That’s right, the dreaded ex. It’s what you should avoid talking about during first dates. It’s what you push so far out of your mind that you pretend they don’t exist. Or you try to. You unfollow their Instagrams and vow to never speak their names again. But, inevitably, they come back. When you least expect it.
My most recent “ex,” if you could even call him that, dragged me along like Indiana Jones with his whip caught on the back bumper of a jeep, the road bumpy, until he eventually told me that he wasn’t in a place to do anything romantic. I’d accepted it, eventually, and was ready to be friends towards the end of last semester. We’d even hung out the day before and I’d been cordial, completely content with a platonic relationship. But there was still that little voice of hope in the very back of my head, buried under logic and reason, that said maybe. Maybe after summer we can start fresh and be something for real. Let me tell you how fast that hope died.

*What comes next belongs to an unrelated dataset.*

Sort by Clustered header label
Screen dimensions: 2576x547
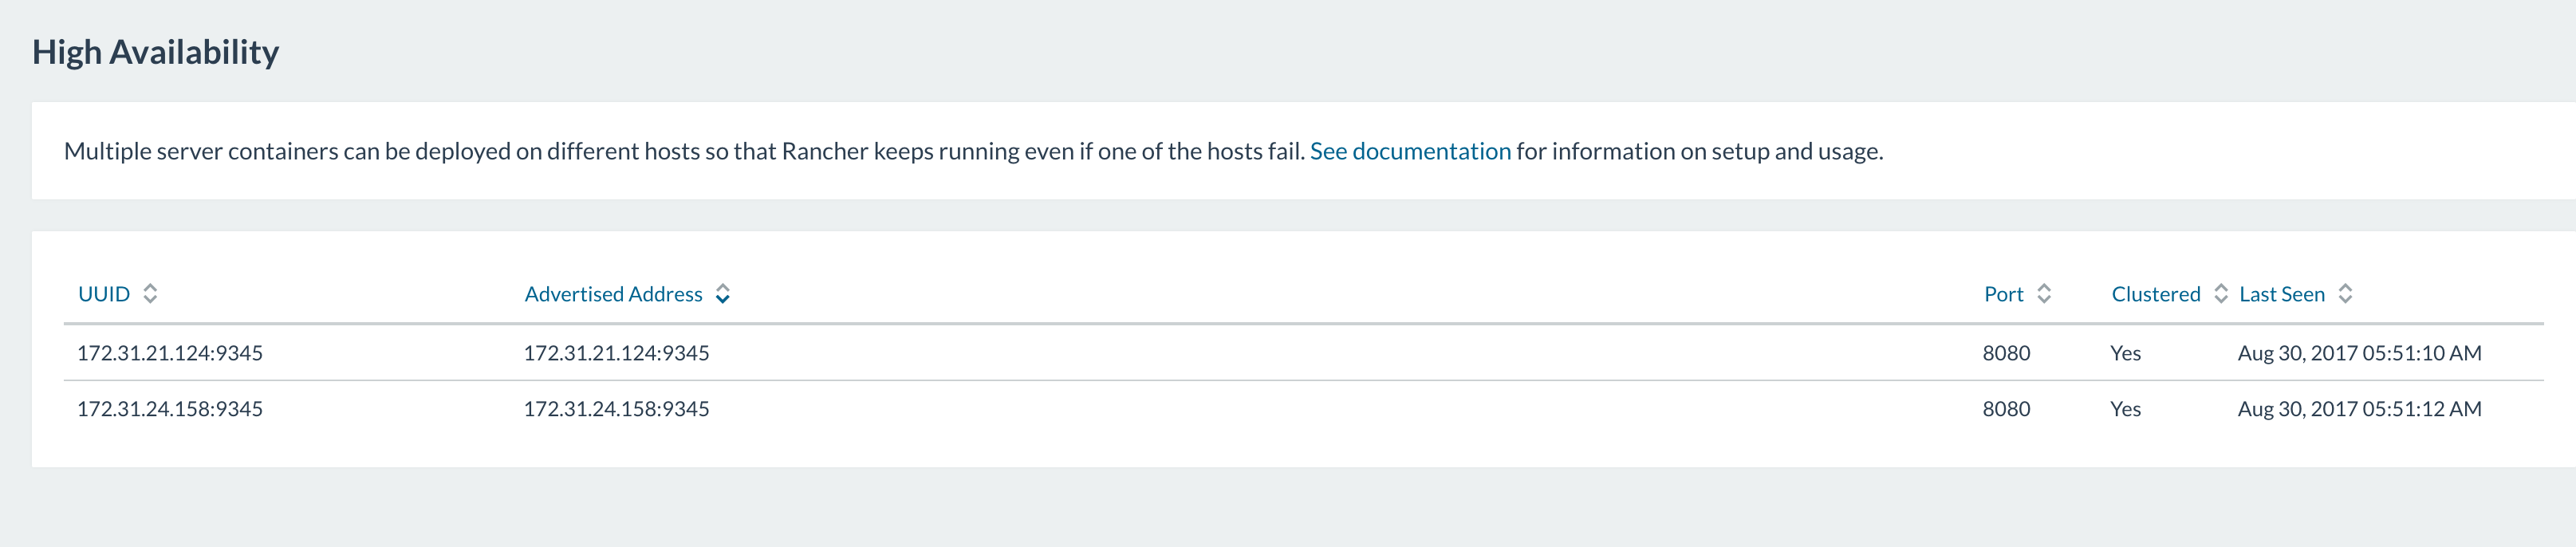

It was my last night in Boston. Really, it was everyone’s last night in Boston. There were only two of my friends left in town and we sat around my dorm room that night packing and staring at a grey pair of sweatpants. They were his and I’d been trying all week to give them back to him. After many dodged text messages and claims of “I’ll stop by and get them today!” I was quite through with it all. I decided, at around eleven o’clock, to do something kind of petty.
“I think I’m just gonna go drop them at his door,” I told my friends, “I’m not gonna even knock or say goodbye or anything. He’ll just find them and know.”

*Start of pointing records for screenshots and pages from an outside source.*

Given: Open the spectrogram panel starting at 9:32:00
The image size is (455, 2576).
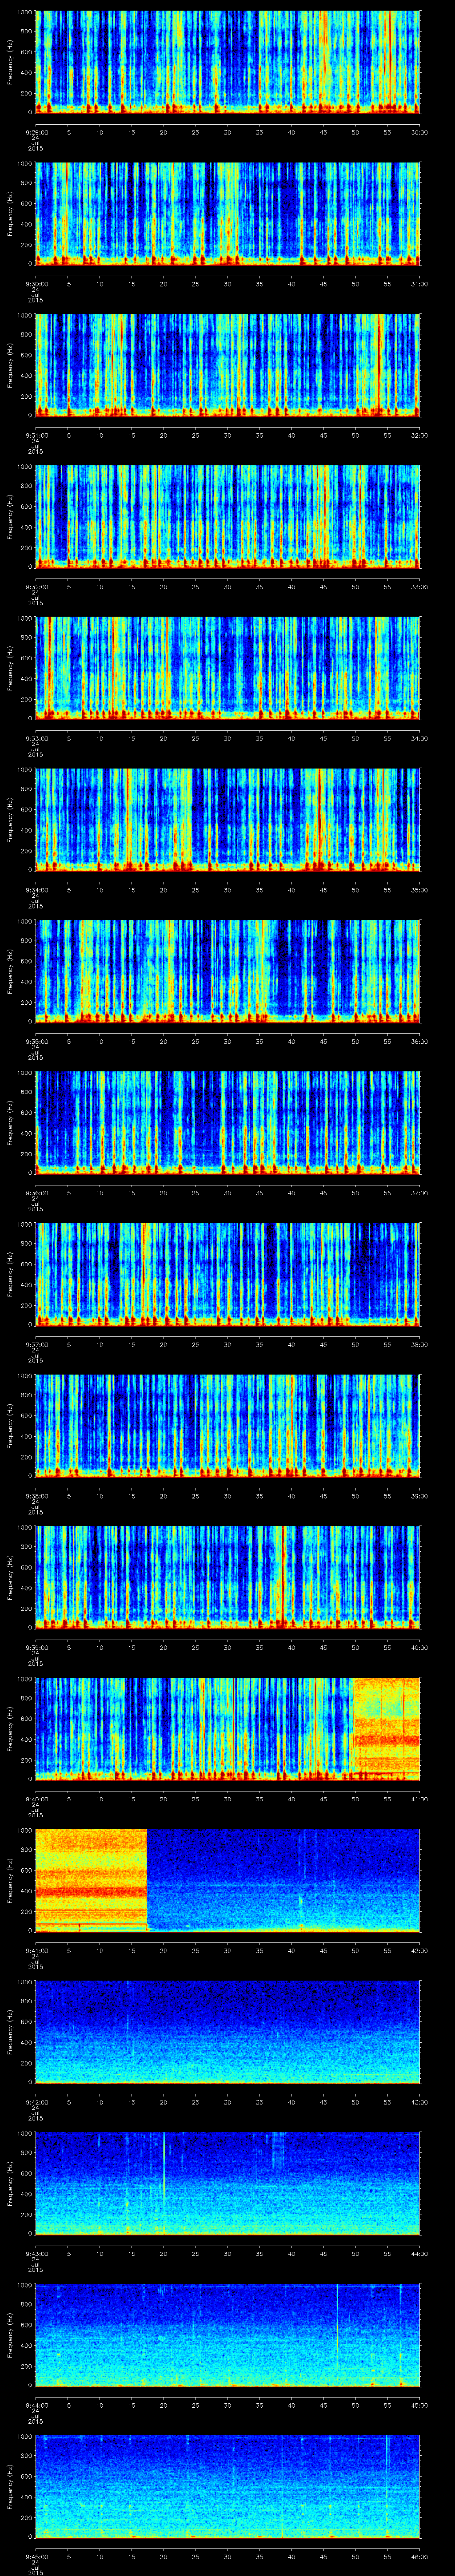Looking at the screenshot, I should coord(228,516).
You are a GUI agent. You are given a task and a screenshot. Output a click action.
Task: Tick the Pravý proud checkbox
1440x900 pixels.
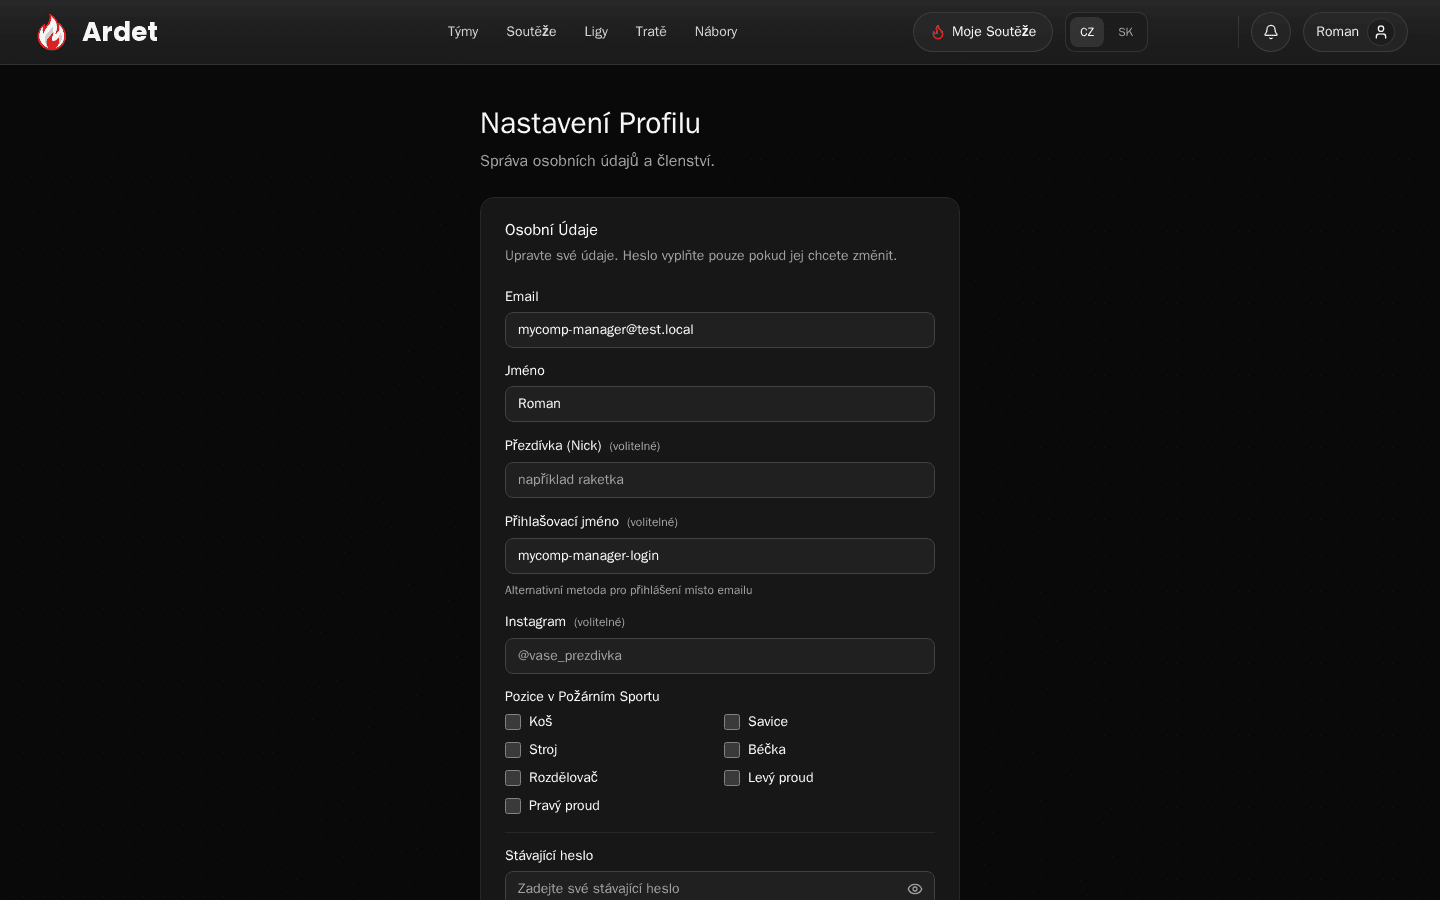pos(513,806)
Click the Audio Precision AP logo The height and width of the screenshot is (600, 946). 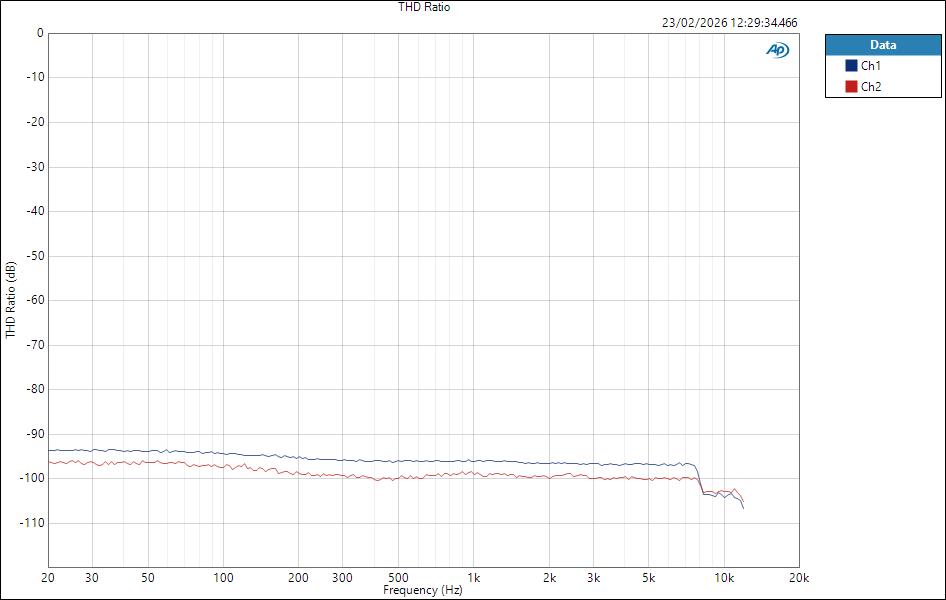(775, 48)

And this is one of those moments where I think I must have some kind of sixth sense. As my friends and I set off to complete my dreaded task, for some reason I had this idea to walk through the Boston Public Gardens first. I wanted to say goodbye to the pond and the flowers, I told myself. It was one of those run-ins where neither of us saw it coming. We were just walking along, playing Frank Sinatra from my phone speaker, when he was literally right in front of us. And he wasn’t alone. She was blonde and she was wearing a floral shirt and overalls. He was wearing a collared shirt and khaki shorts. We stood there for a couple seconds gaping at each other when he finally managed to choke out a “hey”. It was clear we’d interrupted something.
“Oh, here are your sweatpants,” I squeaked as I practically threw them at him. He caught them and mumbled a thanks. After we both parted with see you laters, I screamed. The three of us sat on a bench in silence for a couple of minutes before I finally asked,
“Do you think that was a date?” They nodded.
“Well at least you can say you definitely ruined their date.” We all laughed, but I felt dead inside.
It took calling our guy friend and asking him if he thought it was a date as well as a couple of angrily written pages in my journal before I finally accepted it. He had moved on, and whether or not he told me he wasn’t ready for anything romantic was obsolete. At first I’d thought it was bad karma finally coming to get me for all those times I ducked my head when walking by homeless people on the streets of Boston, but then I thought maybe it was something else. Maybe the universe knew what I didn’t, that I needed some kind of catastrophic coincidence like this one to help me truly get over him. I play that moment over and over again in my head sometimes- like the movie scene it was- and, often, I feel pretty grateful. It saved me a summer of pining and helped me remember that everything does happen for a reason. And it’s a great story.